▶ [Consigne]
Dans le texte sur le métier de prof, renvoyez mot pour mot tout ce qui va de «Thierry Fiorilli Journaliste» jusqu'à «à la médiocrité.».

Thierry Fiorilli

C’est beau comme le métier de prof qui consiste à aider les élèves à se révéler

Thierry Fiorilli Journaliste

«Pas mal.» Dans Whiplash, le percutant film de Damien Chazelle, sorti il y a presque dix ans, l’impitoyable prof de batterie assène que «c’est la pire phrase». Parce qu’il faut toujours, toujours, viser l’excellence. Donc, dire «pas mal», c’est ériger une statue à la médiocrité.

On doit plutôt terroriser, cogner, insulter, brimer. Ça pousse à se sublimer, ou à laisser tomber, ce qui prouve le manque de talent, d’envergure et d’ambition. Dans d’autres films, c’est l’instructeur militaire qui use du mépris et de la tyrannie comme moteurs du dépassement de soi. Ou la grande patronne, le sorcier, la cheffe d’Etat. Dans la vraie vie, ce sont des entraîneurs sportifs, des responsables de département, des metteurs en scène, des directrices artistiques…

Prof, «ce métier magnifique qui consiste à aider les élèves à se révéler».

▶ [Données fournies]
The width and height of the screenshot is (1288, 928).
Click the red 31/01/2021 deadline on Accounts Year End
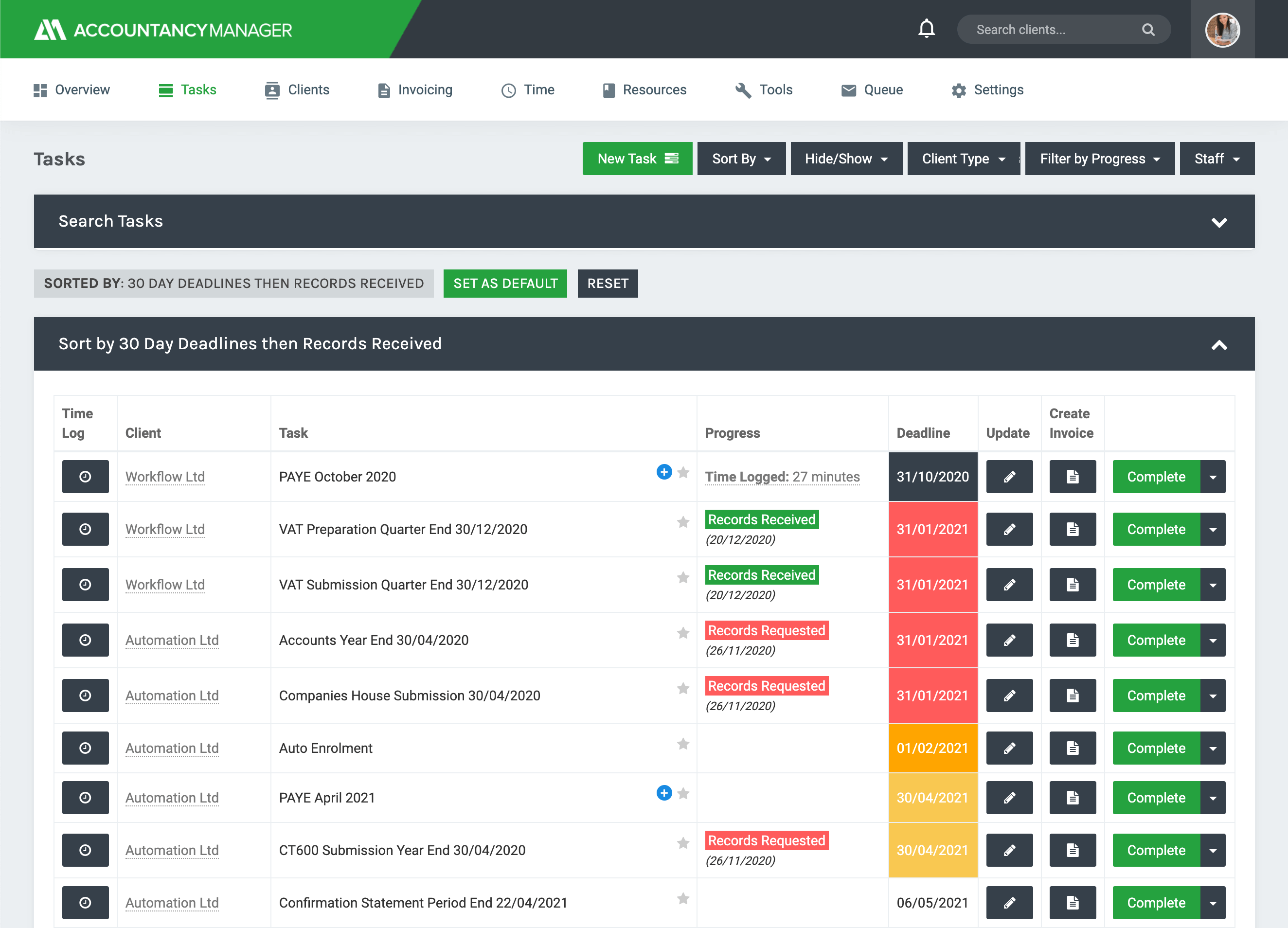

▶ [Réponse]
Thierry Fiorilli Journaliste

«Pas mal.» Dans Whiplash, le percutant film de Damien Chazelle, sorti il y a presque dix ans, l’impitoyable prof de batterie assène que «c’est la pire phrase». Parce qu’il faut toujours, toujours, viser l’excellence. Donc, dire «pas mal», c’est ériger une statue à la médiocrité.